== Segment start ==

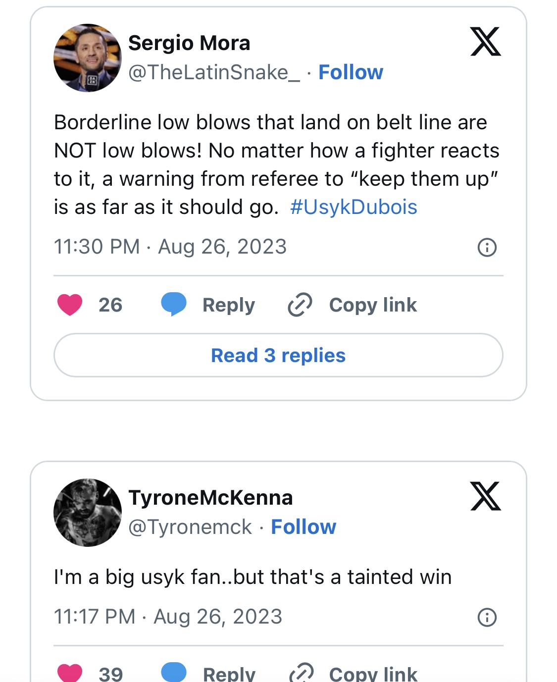Open the info icon on Sergio Mora's tweet
Image resolution: width=557 pixels, height=682 pixels.
[487, 247]
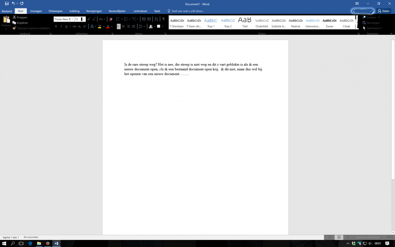Open the tekstkleur dropdown arrow
The image size is (395, 247).
coord(112,26)
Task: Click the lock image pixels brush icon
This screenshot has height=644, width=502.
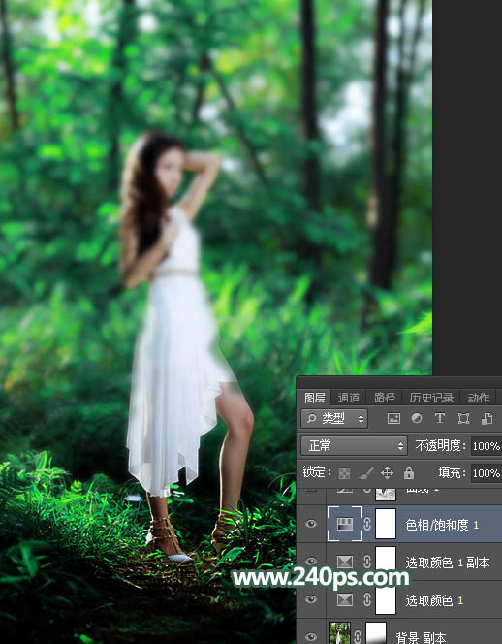Action: pyautogui.click(x=365, y=473)
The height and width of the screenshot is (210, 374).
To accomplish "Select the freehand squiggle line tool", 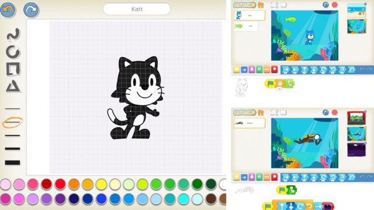I will (13, 35).
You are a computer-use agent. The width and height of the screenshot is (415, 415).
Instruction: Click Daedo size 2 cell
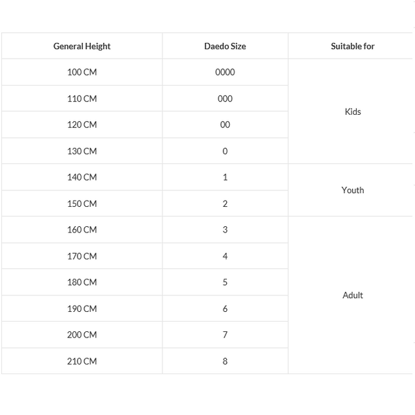point(225,203)
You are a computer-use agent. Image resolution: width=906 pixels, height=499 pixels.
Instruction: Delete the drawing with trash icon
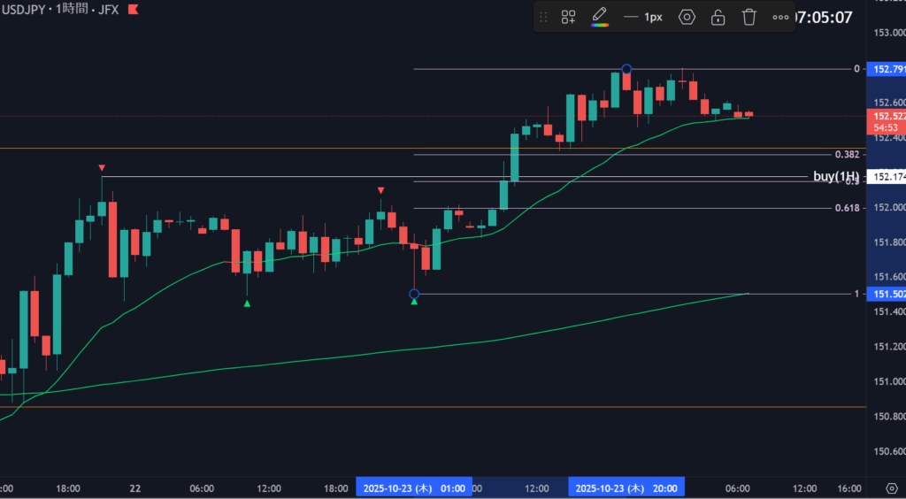[x=749, y=17]
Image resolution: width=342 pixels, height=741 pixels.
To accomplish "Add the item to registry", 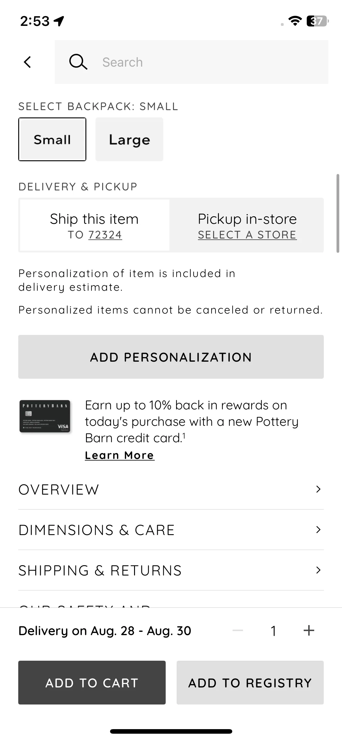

== Segment end ==

EXERCISE BRIEF: Show me every line in the data above that includes "agent".

TASK SOLUTION:
You are a computer-use agent. The width and height of the screenshot is (415, 415).
You are a computer-use agent. Image resolution: width=906 pixels, height=499 pixels.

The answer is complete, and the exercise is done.